WRITTEN PROBLEM ::
Copy out the records starting at the line containing "Click the 標準サイズ-1 table header" and ending at the line containing "Action: pos(696,562)", omitting the pictures.

:: SOURCE DATA

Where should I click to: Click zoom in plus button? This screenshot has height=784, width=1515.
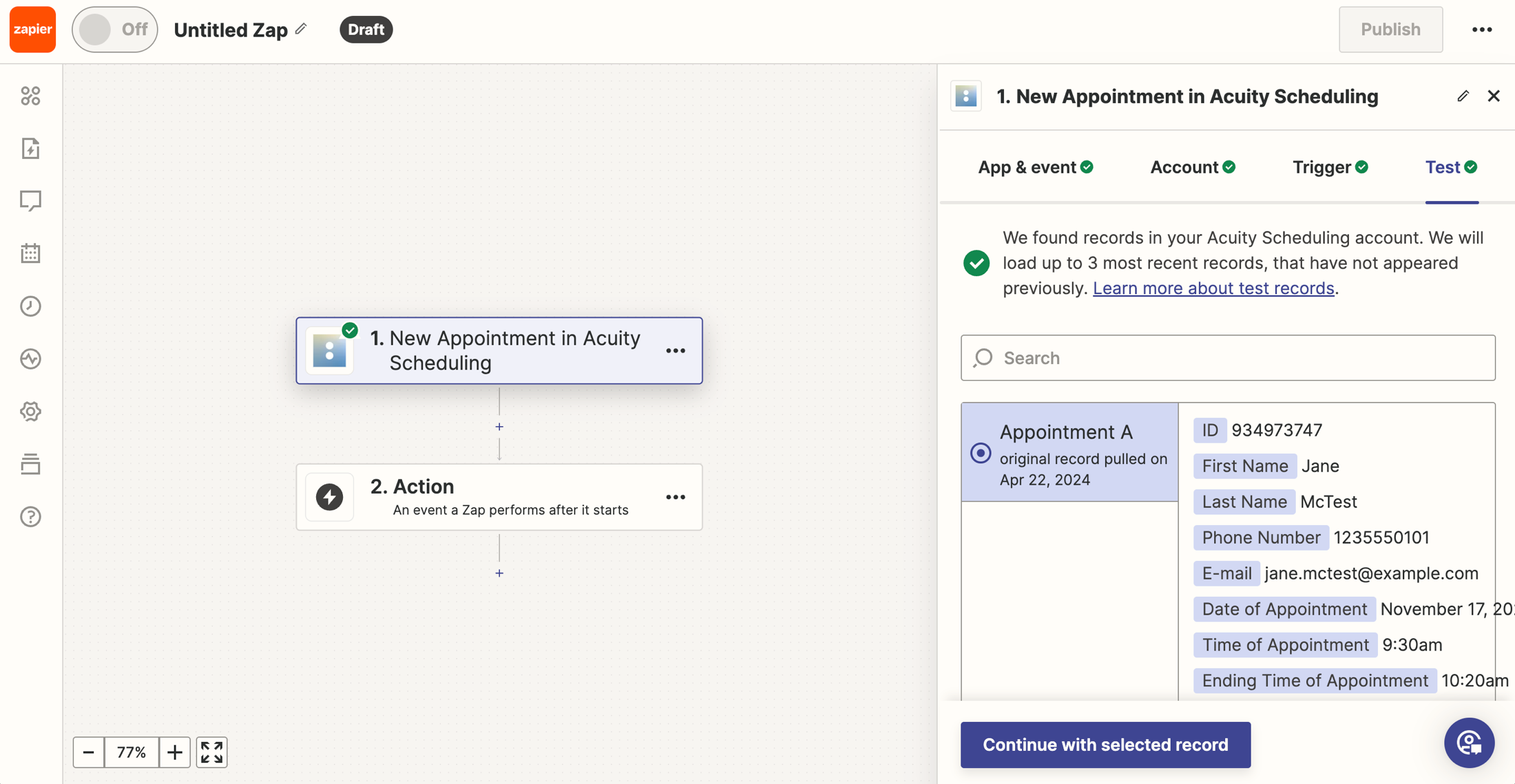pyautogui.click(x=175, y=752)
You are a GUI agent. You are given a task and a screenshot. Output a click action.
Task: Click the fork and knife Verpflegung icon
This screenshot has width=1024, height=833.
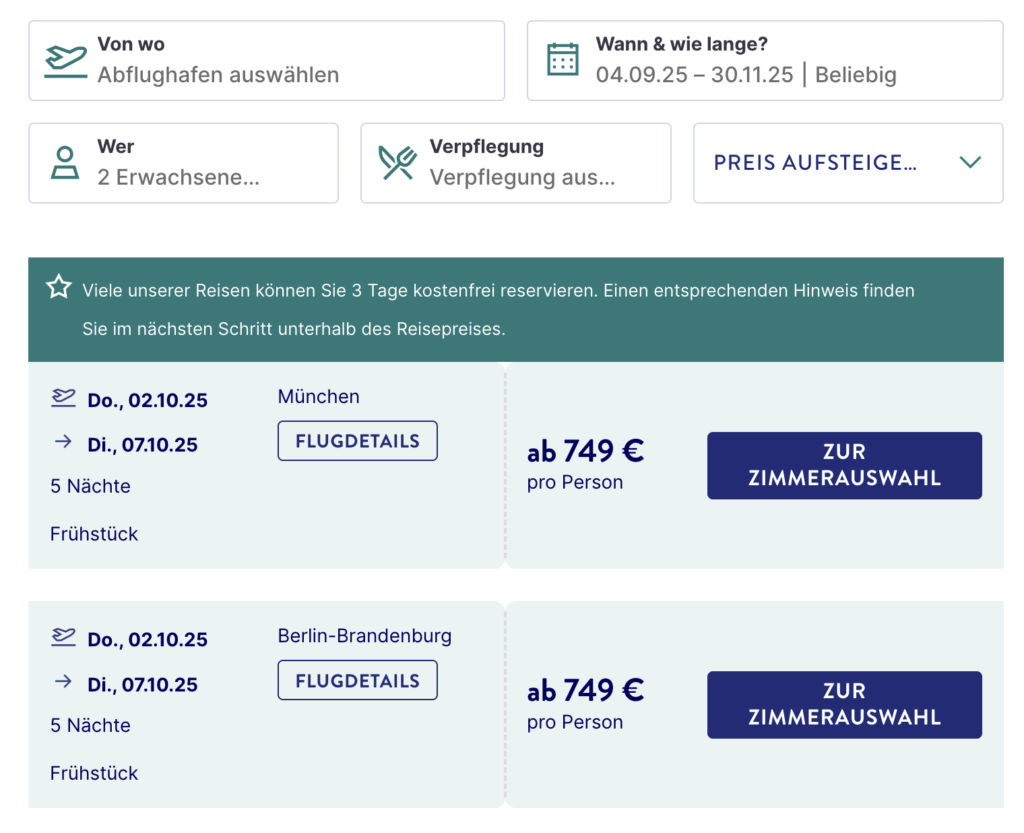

::::
:: SOURCE DATA

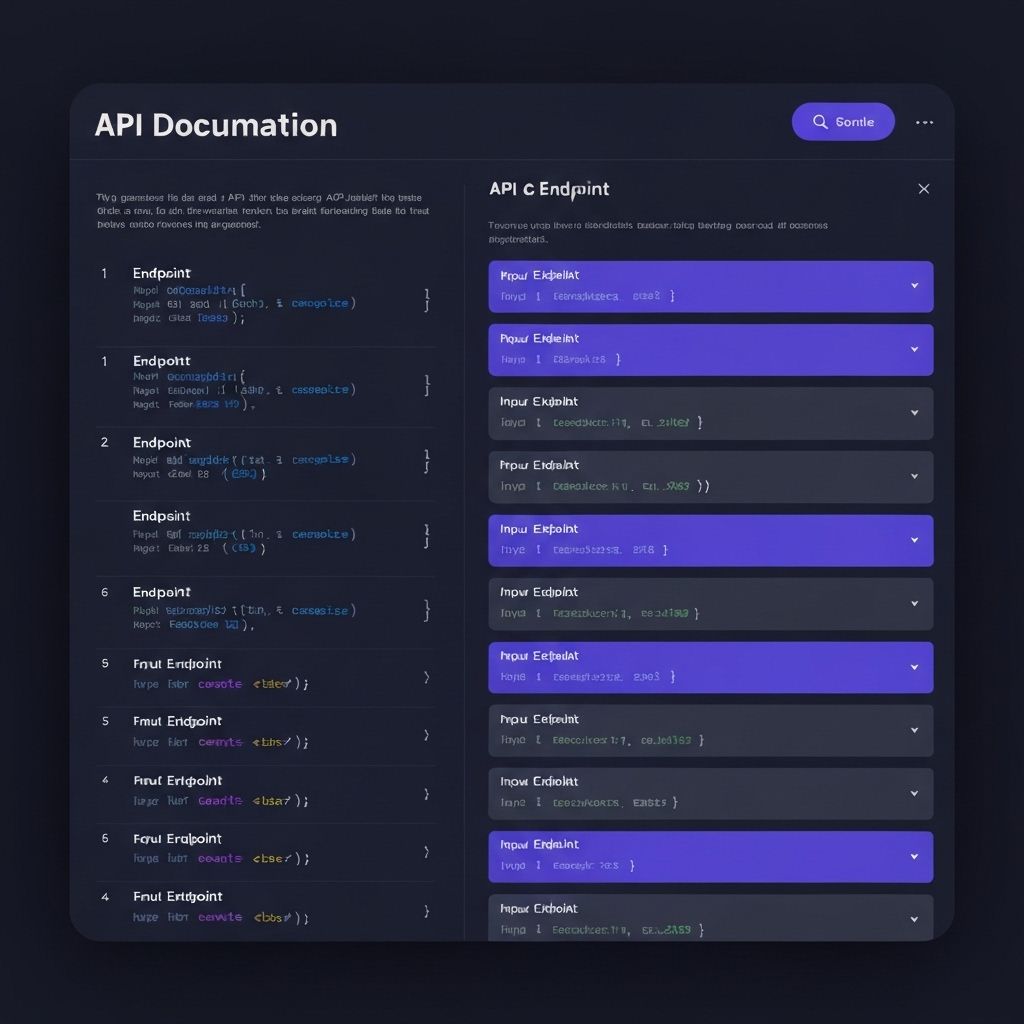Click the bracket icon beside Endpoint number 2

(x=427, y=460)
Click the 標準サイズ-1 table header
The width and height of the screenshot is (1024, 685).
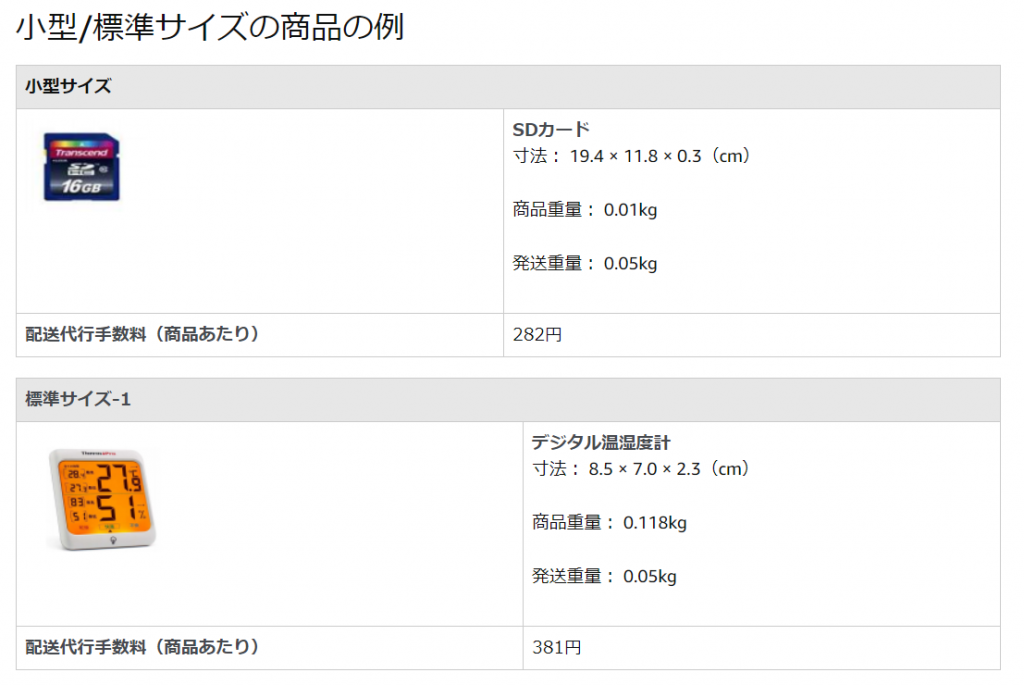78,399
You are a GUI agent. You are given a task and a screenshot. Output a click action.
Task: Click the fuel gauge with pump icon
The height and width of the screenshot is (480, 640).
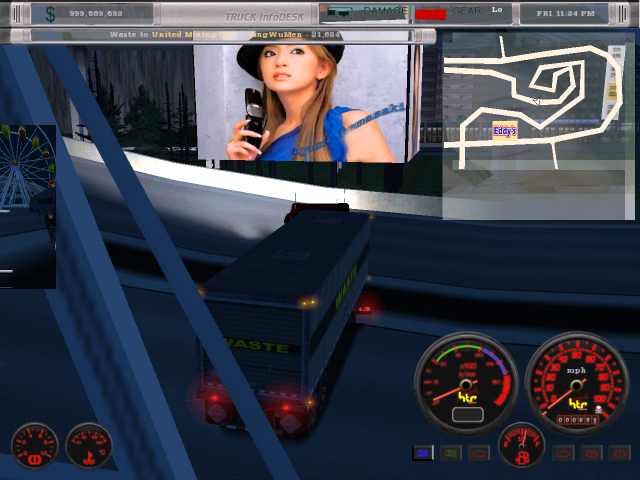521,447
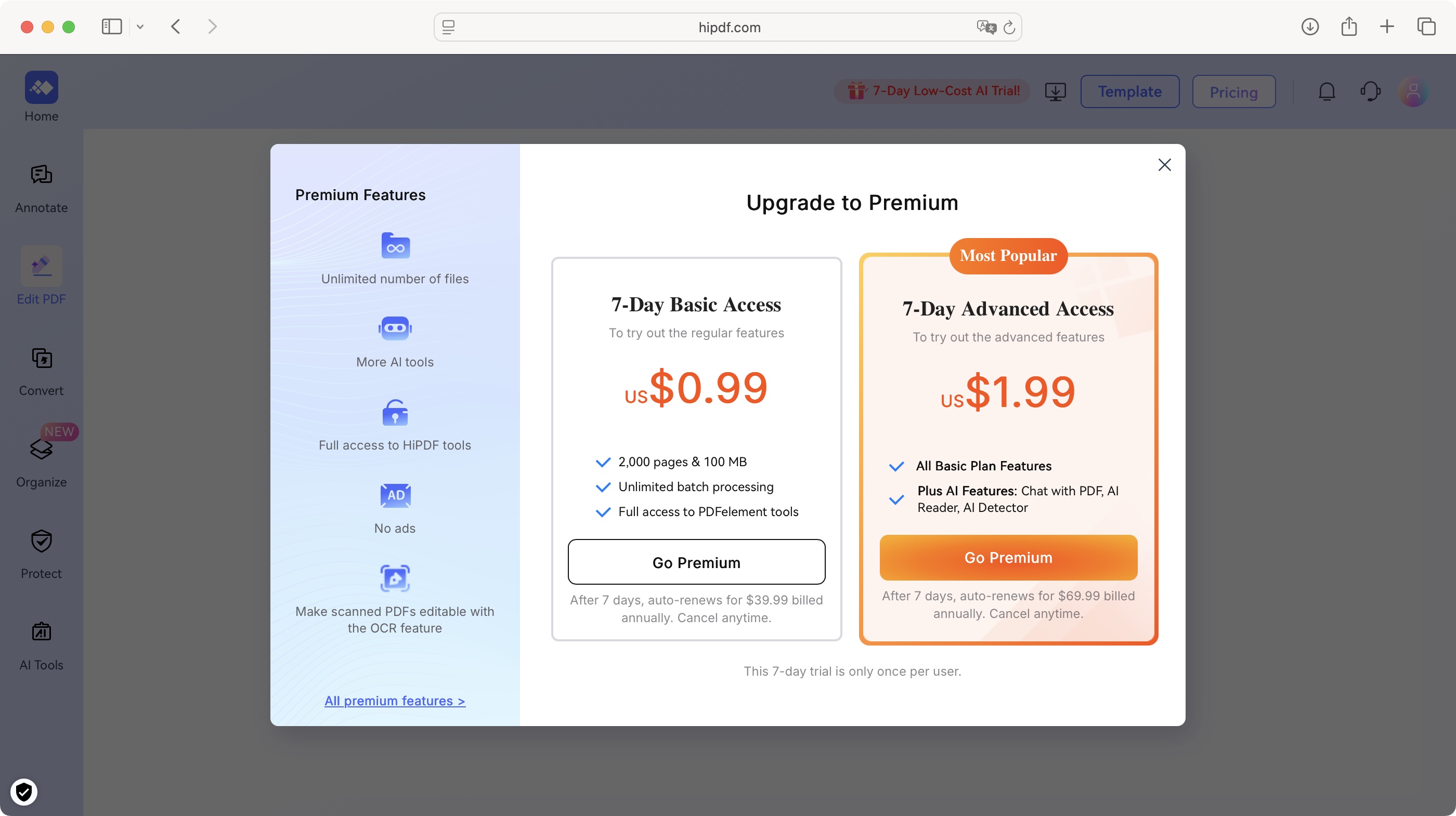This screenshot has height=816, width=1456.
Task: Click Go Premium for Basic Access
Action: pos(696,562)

::::
:: SOURCE DATA

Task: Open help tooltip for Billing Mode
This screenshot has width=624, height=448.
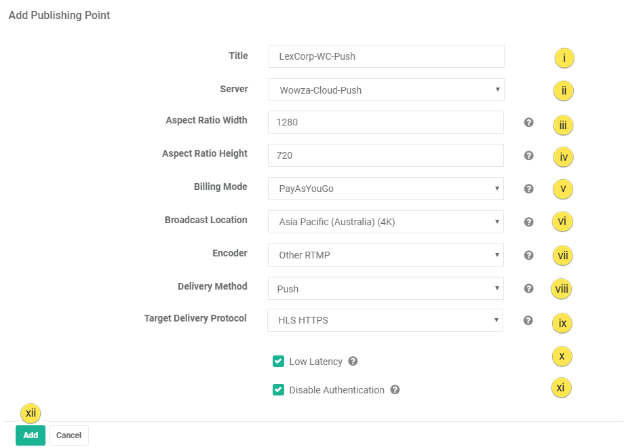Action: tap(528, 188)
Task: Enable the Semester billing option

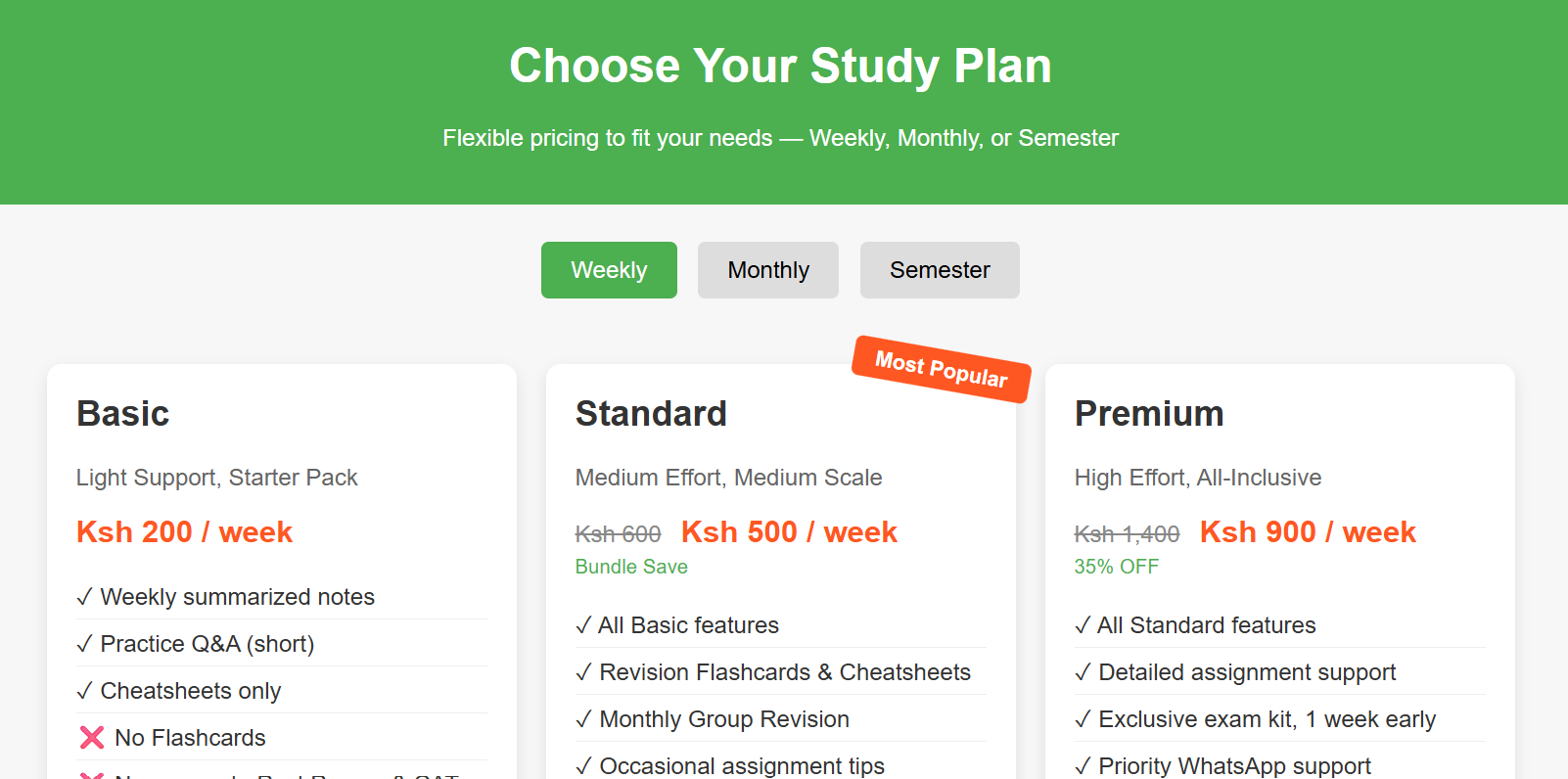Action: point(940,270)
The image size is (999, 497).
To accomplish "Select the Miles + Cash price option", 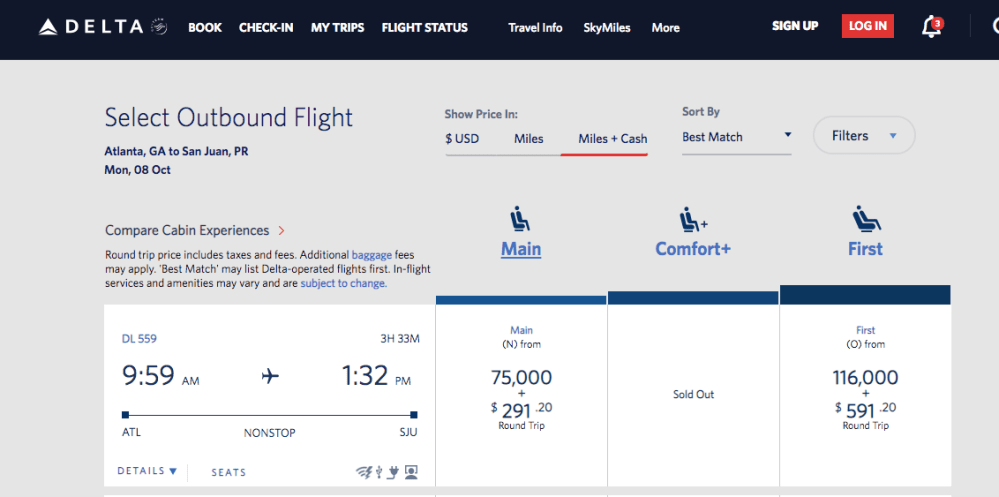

::::

TASK OUTPUT ::
Click the 標準サイズ-1 table header
The width and height of the screenshot is (1024, 685).
78,399
You are a GUI agent. You are given a task and a screenshot. Output a click action.
Task: Click the fuel gauge with pump icon
The height and width of the screenshot is (480, 640).
521,447
This screenshot has height=816, width=1456.
Task: Click Go Premium for Basic Access
Action: pos(696,562)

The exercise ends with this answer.